Signed URLs for Data Releases at the USDF#

Abstract

Cybersecurity may make the initial design for issuing signed URLs for Data Release data at the USDF unworkable. This DMTN describes the problem, several alternative solutions, and suggests a path forward.

Design#

The USDF design expects to have released data placed on the Weka POSIX filesystem at SLAC. As that filesystem must support staff and Data Release Production, it is expected to be highly reliable and performant. By having released data be in the same location as the output of DRP, an extra copy step could be avoided. In order to support RSP services, which require signed URLs to data, the design expected to use the Weka S3 interface.

Problem#

In a conversation with Yee, he expressed the belief that SLAC Cybersecurity will want Weka, including its S3 interface, to remain on internal-only RFC1918 IP addresses, not allowing direct connections from the Internet. This means that we cannot give signed URLs to arbitrary science users to retrieve released data from the USDF Weka filesystem.

Alternatives#

If we do not have the capability of making Weka S3 available on the Internet, there are a few alternatives: - Deploy a proxy server to pass S3 through to the internal Weka S3. This doesn’t seem to accomplish much in terms of protecting Weka, as the proxy server still needs to be open to the entire Internet.

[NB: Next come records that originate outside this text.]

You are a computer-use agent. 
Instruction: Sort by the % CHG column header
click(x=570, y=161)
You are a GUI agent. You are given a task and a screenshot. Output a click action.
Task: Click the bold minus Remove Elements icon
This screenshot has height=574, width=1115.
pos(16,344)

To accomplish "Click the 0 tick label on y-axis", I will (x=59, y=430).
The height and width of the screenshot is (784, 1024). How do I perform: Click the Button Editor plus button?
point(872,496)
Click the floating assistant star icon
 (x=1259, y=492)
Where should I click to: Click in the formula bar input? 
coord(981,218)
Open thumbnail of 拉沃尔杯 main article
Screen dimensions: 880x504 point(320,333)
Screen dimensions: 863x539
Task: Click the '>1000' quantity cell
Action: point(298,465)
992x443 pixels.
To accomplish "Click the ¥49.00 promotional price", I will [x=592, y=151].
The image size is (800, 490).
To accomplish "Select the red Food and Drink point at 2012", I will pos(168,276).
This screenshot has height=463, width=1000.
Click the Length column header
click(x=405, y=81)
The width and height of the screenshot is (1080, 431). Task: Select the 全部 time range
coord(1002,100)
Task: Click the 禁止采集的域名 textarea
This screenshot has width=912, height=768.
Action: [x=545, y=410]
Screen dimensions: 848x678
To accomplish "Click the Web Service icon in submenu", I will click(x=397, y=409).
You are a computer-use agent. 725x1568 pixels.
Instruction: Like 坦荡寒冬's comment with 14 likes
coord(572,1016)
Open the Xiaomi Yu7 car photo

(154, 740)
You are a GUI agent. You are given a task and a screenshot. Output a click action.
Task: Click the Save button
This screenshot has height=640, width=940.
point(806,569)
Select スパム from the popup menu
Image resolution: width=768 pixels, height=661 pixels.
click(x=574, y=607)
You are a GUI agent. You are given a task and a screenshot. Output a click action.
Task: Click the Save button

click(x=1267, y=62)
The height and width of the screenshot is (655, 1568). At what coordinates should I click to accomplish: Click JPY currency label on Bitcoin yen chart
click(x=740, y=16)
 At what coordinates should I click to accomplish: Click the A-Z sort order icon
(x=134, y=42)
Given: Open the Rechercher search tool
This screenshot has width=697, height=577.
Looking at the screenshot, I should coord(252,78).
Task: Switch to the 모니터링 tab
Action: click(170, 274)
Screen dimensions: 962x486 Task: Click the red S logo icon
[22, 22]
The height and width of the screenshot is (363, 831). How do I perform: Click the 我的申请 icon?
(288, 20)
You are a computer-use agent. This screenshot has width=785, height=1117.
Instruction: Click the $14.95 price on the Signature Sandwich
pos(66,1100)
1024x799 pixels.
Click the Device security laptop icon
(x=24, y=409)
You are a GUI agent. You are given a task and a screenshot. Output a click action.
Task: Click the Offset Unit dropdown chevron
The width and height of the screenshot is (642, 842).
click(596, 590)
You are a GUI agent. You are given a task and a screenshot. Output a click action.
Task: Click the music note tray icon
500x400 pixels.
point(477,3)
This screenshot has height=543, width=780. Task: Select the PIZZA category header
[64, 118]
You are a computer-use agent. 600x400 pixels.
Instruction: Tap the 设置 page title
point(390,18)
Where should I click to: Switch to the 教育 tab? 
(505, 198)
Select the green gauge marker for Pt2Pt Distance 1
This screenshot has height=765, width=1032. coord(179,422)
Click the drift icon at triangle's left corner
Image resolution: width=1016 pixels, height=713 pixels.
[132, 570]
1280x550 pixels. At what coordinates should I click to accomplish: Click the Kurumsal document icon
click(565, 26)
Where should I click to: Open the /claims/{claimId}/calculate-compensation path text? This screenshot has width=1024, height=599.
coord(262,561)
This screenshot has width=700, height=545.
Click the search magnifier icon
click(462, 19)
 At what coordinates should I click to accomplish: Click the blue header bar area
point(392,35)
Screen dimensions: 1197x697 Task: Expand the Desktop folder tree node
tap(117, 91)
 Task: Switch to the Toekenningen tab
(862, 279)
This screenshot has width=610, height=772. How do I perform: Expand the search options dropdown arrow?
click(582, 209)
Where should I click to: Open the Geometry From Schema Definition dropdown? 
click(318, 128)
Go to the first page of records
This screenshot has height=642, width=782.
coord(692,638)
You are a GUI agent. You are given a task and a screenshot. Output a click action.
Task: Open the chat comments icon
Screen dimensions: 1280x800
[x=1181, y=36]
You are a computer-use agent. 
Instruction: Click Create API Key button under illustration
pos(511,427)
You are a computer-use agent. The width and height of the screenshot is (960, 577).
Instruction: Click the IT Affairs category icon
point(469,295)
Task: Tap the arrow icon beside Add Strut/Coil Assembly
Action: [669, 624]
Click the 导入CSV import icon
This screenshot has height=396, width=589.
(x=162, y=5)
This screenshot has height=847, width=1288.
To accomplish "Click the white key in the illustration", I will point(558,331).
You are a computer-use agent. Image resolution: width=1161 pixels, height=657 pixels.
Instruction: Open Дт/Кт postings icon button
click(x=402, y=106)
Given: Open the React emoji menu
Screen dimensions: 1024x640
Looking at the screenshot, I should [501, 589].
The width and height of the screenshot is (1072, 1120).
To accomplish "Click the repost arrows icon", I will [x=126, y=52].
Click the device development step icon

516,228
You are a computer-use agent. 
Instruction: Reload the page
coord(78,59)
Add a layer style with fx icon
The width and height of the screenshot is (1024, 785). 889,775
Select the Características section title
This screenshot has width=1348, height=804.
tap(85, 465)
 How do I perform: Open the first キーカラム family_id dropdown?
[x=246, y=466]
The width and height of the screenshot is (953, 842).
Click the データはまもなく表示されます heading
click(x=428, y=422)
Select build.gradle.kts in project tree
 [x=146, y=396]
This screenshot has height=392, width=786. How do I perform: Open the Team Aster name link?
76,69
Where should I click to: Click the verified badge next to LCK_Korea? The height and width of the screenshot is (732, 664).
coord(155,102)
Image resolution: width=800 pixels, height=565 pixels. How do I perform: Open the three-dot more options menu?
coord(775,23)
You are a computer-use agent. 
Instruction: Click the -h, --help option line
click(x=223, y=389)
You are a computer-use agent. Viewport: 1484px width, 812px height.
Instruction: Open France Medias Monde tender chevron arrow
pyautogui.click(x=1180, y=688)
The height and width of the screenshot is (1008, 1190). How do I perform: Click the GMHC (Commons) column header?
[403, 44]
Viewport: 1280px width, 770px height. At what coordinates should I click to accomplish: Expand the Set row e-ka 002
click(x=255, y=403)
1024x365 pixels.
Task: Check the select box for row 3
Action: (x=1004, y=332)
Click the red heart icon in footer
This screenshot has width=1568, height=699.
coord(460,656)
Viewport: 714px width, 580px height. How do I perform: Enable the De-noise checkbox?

  • Deploy our own S3 server at SLAC backed by Weka POSIX. This seems like a maintenance headache, even if we got the code from elsewhere.

  • Place a pass-through proxy server at Google Cloud and restrict connections to Weka S3 to specific Google Cloud IPs. This may not be sufficient to satisfy Cybersecurity. It may create substantial egress bandwidth from Google Cloud to end users, depending on the ratio of Cloud service vs. end user destinations.

  • Deploy a server of a different protocol (like WebDAV or xrootd) backed by Weka POSIX. It’s not clear that these can be sufficiently authorized. Alternative protocols may be more difficult for services and users to use. (Translating these protocols to S3 could be even more difficult.)

  • Copy data on request from SLAC to Google Cloud, then serve from the Cloud. Again, there are potential egress problems, plus increased latency. Our Google Cloud Platform partners have suggested this mode, however.

  • Give up on Weka altogether and place the release data in Internet-accessible Ceph S3. This requires us to move a substantial portion of the storage we have purchased from the sdftier Ceph S3 (which serves as the disk-based backing store for the Weka POSIX filesystem) to s3dfrgw (or whatever replaces it as the S3DF S3 storage on the public Internet). We should make sure that s3dfrgw is rearchitected to be much more highly available and reliable than the current implementation, along the lines of the Embargo Ceph S3 (or better). Yee suggests that Weka S3, being simpler and commercially supported (and apparently based on the fairly well-known MinIO), may be more reliable than Ceph S3, but its performance and scalability are still unknown.

There are potential latency and usability impacts on Rubin staff if released data products are only in S3 and not visible in POSIX, but at least some staff have been living with this for LATISS and recent LSSTCam IR2 data without major complaints.

Conclusion#

The three pathways we should explore are thus: - See if Weka S3 can be placed on the Internet. - See if we can use a pass-through proxy server at the USDF to talk to Weka S3. - See if we can develop a high-availability, high-reliability, high-performance, high-capacity, Internet-accessible Ceph S3 configuration to store Data Releases.